» **SOURCE DOCUMENT**

==================================================

The Vault at Christchurch
FOR full particulars of the first case the reader is "referred to "West Indian Tales" by Algernon Aspinall, with the explanation that the word "Tales" is not used in the sense of inventions and that the facts are authentic, as is proved by numerous references in the narrative. These facts relate to the singular series of events which happened in connection with the vault at Christchurch near the village of Oistin on the south coast of Barbados.
In the old slave days when rum and sugar were the foundations of many a goodly fortune, things were done on a larger scale in the West Indies, and this burial vault was a very fine one. It was made of great blocks of coral and cement, partly sunk into the earth, for the grave-yard was on an exposed hill, and terrific storms sweep over those latitudes. The entrance was then covered by a huge slab of marble.
Within, the dimensions of the vault were twelve feet by six and a half.
So Cyclopean was the masonry and so remote the site that one would imagine an inmate was almost as secure as a king of Egypt in the heart of his pyramid. A contractor and a gang of skilled workmen would be needed to effect an entrance into so solid a construction.
Little did those who erected it imagine that the whole island would be convulsed by the repeated proofs of its insecurity.

==================================================

» **WRITTEN EXERCISE A**
Present the rows as a two-column CSV with the columns "instruction" and "answer", one row for each request, from the line that contains "You are a computer-use agent. The" through the end of the rows, both ends included. Put each request and its answer in one quoted field each, turn line breaks into spaces, and leave out the pictures.

==================================================

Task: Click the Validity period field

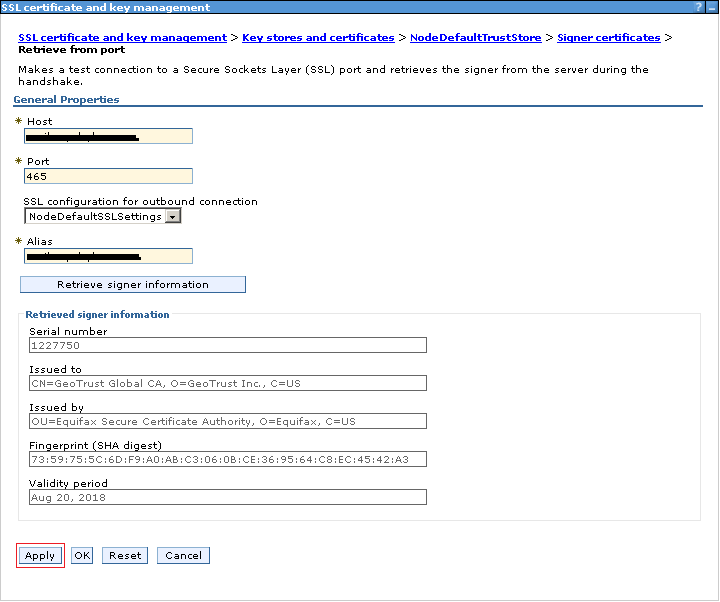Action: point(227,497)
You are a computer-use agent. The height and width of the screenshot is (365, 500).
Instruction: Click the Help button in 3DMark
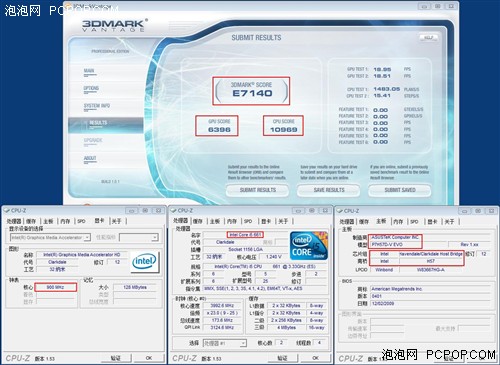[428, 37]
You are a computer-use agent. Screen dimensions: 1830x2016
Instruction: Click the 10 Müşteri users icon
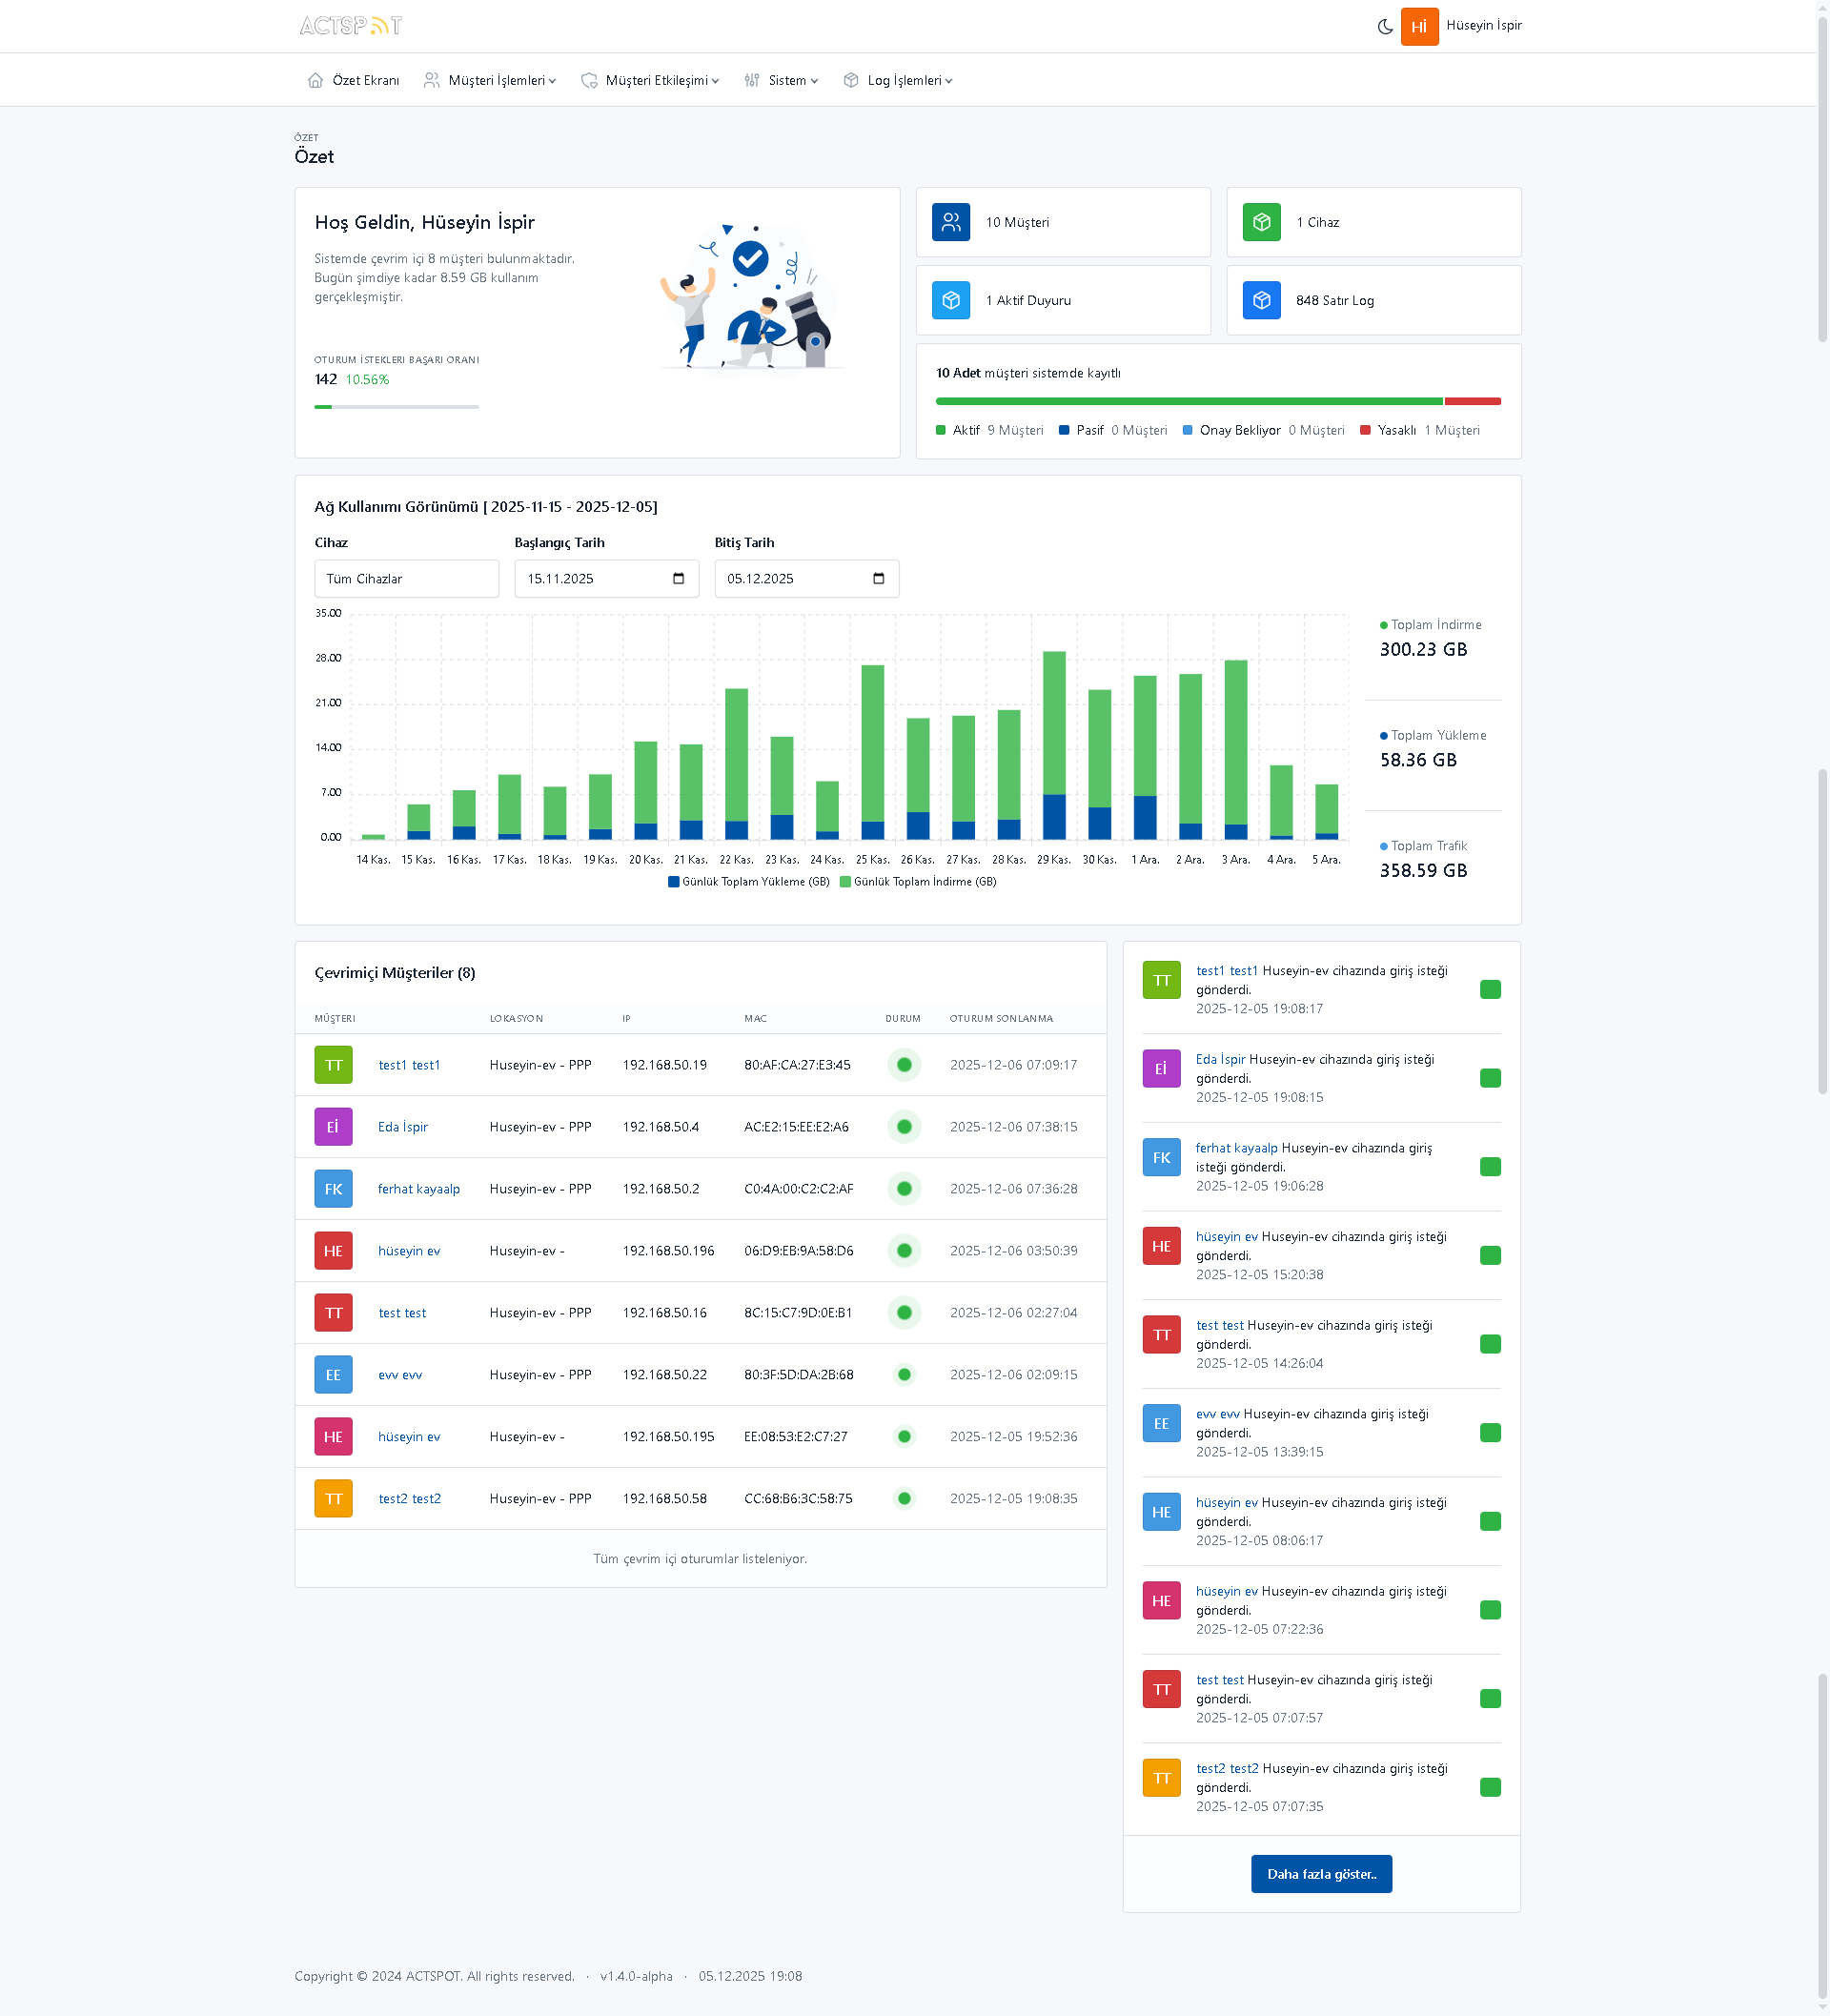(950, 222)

==================================================

» **WRITTEN EXERCISE B**
Extract word for word the part of the Christchurch vault text that opens with the words containing "So Cyclopean was" and closes with "solid a construction.".

» **EXERCISE ANSWER A**
instruction,answer
"You are a computer-use agent. The height and width of the screenshot is (365, 500). Instruction: Click the Help button in 3DMark","[428, 37]"
"You are a computer-use agent. Screen dimensions: 1830x2016 Instruction: Click the 10 Müşteri users icon","(950, 222)"

» **EXERCISE ANSWER B**
So Cyclopean was the masonry and so remote the site that one would imagine an inmate was almost as secure as a king of Egypt in the heart of his pyramid. A contractor and a gang of skilled workmen would be needed to effect an entrance into so solid a construction.